Supplied records:
#####
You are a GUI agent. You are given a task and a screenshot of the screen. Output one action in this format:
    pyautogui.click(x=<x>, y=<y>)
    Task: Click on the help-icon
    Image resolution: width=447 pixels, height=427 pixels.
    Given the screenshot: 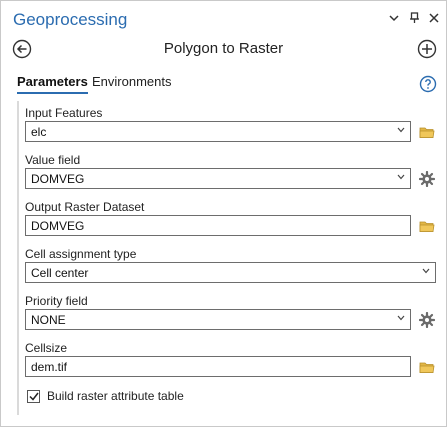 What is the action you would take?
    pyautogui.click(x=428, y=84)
#####
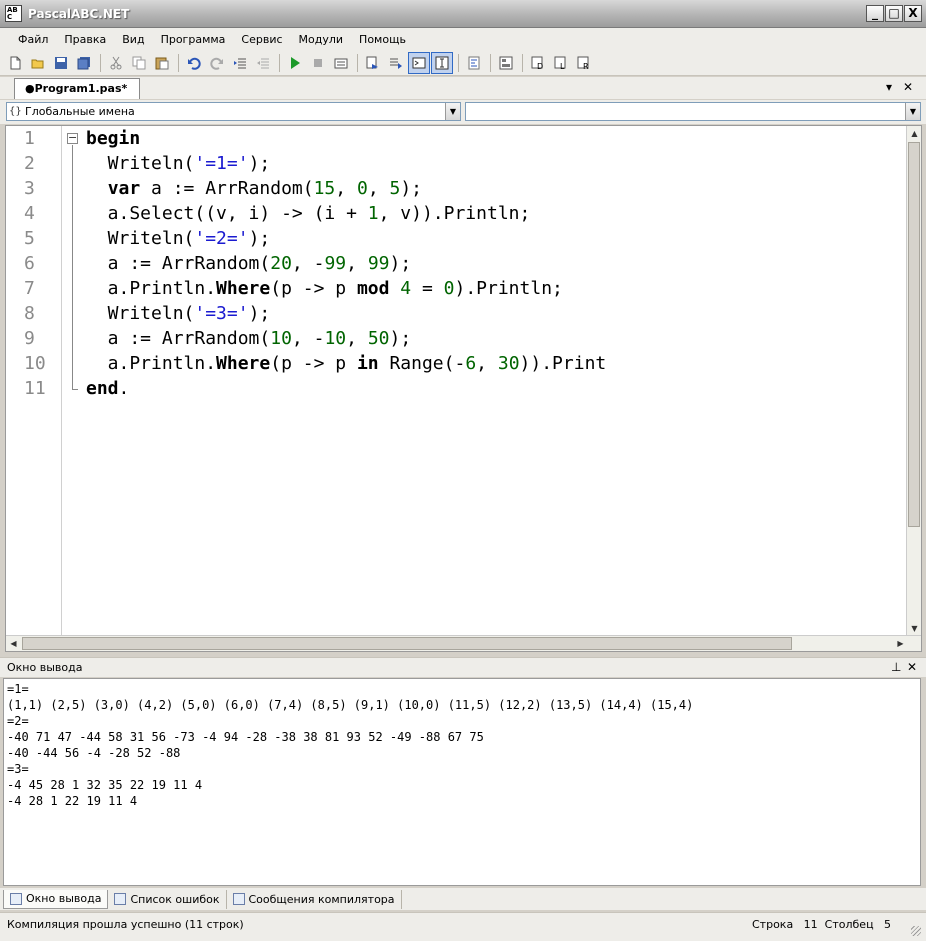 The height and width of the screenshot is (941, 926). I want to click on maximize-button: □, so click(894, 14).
#####
To-do item:
Copy the lines starting at the one containing "You are a GUI" and ending at the one containing "Image resolution: width=447", changing "help-icon" to "settings-icon" and leaving everything else the same.

Written response:
You are a GUI agent. You are given a task and a screenshot of the screen. Output one action in this format:
    pyautogui.click(x=<x>, y=<y>)
    Task: Click on the settings-icon
    Image resolution: width=447 pixels, height=427 pixels.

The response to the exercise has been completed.